The Duke was greatly moved by the frank and tender confidence of his brother. He had expected lessons, counsels, consolations, which would have made him play the part of the weak, in the presence of the strong man; on the contrary, it was of him that Urbain asked for strength and pity. Whether this came from an actual need of the Marquis or from an exalted delicacy, the Duke was too intelligent not to be struck by the change. He assured him, therefore, of a lively affection, a tender solicitude; and after having spent the whole afternoon talking and walking in the grove, the two brothers took a carriage and returned together to dine with their mother.

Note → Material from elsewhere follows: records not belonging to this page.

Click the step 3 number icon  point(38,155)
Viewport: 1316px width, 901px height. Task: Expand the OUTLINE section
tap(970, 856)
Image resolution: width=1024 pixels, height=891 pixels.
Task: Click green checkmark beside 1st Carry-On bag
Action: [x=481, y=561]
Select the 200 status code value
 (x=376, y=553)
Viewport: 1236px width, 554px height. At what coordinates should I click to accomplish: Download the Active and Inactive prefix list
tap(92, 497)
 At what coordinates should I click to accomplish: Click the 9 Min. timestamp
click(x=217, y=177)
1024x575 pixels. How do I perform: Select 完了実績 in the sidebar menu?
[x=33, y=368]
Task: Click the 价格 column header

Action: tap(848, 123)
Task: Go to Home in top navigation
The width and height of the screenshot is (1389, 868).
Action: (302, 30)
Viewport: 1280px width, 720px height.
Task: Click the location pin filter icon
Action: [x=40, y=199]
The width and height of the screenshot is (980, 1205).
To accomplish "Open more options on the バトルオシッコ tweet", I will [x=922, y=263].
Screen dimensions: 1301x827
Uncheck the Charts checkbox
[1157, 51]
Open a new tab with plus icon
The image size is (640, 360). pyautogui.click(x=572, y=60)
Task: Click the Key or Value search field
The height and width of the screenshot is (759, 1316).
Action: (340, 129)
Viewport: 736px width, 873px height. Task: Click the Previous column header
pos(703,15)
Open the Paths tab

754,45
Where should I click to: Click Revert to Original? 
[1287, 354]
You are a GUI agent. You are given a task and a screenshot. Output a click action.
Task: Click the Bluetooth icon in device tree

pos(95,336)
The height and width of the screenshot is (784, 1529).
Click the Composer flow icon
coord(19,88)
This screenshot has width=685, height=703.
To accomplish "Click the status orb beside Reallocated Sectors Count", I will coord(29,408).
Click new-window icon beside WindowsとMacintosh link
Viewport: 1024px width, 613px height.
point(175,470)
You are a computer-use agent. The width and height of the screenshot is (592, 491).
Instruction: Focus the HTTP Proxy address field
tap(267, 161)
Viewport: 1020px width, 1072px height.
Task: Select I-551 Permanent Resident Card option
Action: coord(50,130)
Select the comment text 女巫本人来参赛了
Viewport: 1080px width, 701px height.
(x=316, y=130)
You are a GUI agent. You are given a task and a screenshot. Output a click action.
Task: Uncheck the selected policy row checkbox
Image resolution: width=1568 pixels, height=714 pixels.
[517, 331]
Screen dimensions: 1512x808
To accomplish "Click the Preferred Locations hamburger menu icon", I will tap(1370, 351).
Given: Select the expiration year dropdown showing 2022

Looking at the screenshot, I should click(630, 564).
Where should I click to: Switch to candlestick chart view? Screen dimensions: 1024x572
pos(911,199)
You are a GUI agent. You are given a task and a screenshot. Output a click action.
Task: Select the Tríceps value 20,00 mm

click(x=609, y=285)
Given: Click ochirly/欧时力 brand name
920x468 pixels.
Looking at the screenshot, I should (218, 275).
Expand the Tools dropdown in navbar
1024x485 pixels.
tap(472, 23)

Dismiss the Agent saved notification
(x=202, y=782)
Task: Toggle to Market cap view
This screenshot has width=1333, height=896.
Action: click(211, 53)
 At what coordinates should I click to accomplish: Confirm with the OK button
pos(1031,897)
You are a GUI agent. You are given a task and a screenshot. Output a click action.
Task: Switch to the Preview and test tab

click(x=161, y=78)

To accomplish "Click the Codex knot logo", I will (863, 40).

For some days the Marchioness had been secretly very ill at ease. She had feared the resistance of Urbain when he should learn the whole amount of his brother's debts. However great her esteem for her younger son, she had not foreseen to what lengths his disinterestedness would go. Not having received his usual visit on that morning, she became seriously troubled, when, just before the hour of dinner, she saw her two sons arrive. She observed in the face of each such a calm expression of confidence and affection as led her at first to divine what had passed between them; then, however, in the presence of a visitor who was slow to depart, she could not question them, and finally she received the dreadful impression that she had been deceived and that neither the one nor the other was fully aware of the situation.

But when they were at last at table, she remarked that they addressed each other in the familiar and endearing _thee_ and _thou_, she understood all, and the presence of Caroline and the servants hindering her from expressing her emotion, she concealed her joy in an affectation of extreme cheerfulness, while great tears fell upon her faded cheeks. Caroline and the Marquis perceived these tears at the same moment, and her troubled look seemed to ask of him whether the Marchioness was concealing joy or suffering. The Marquis quieted her solicitude by the same means in which it had been conveyed; and the Duke, detecting this mute, rapid dialogue, smiled with a sort of good-natured malice. Neither Caroline nor the Marquis paid attention to this smile. There was too much good faith in their mutual sympathy. Caroline still held to her dislike and distrust of the Duke. She continued to grudge him the power of being so amiable and of appearing so good. She thought indeed that Madame de D---- had slightly exaggerated his waywardness; but feeling, in spite of herself, a vague fear, she avoided seeing him, and even in his presence forced herself to forget his face. When the dessert was brought in and the servants had retired, the conversation became a little more intimate. Caroline asked timidly of the Marchioness if she did not think the clock was slow.

"No, no, not yet, dear child," kindly replied the old lady.

Caroline understood that she was to remain till they left the table.

"So, my good friends," said the Marchioness, addressing her sons, "you breakfasted together in the Bois?"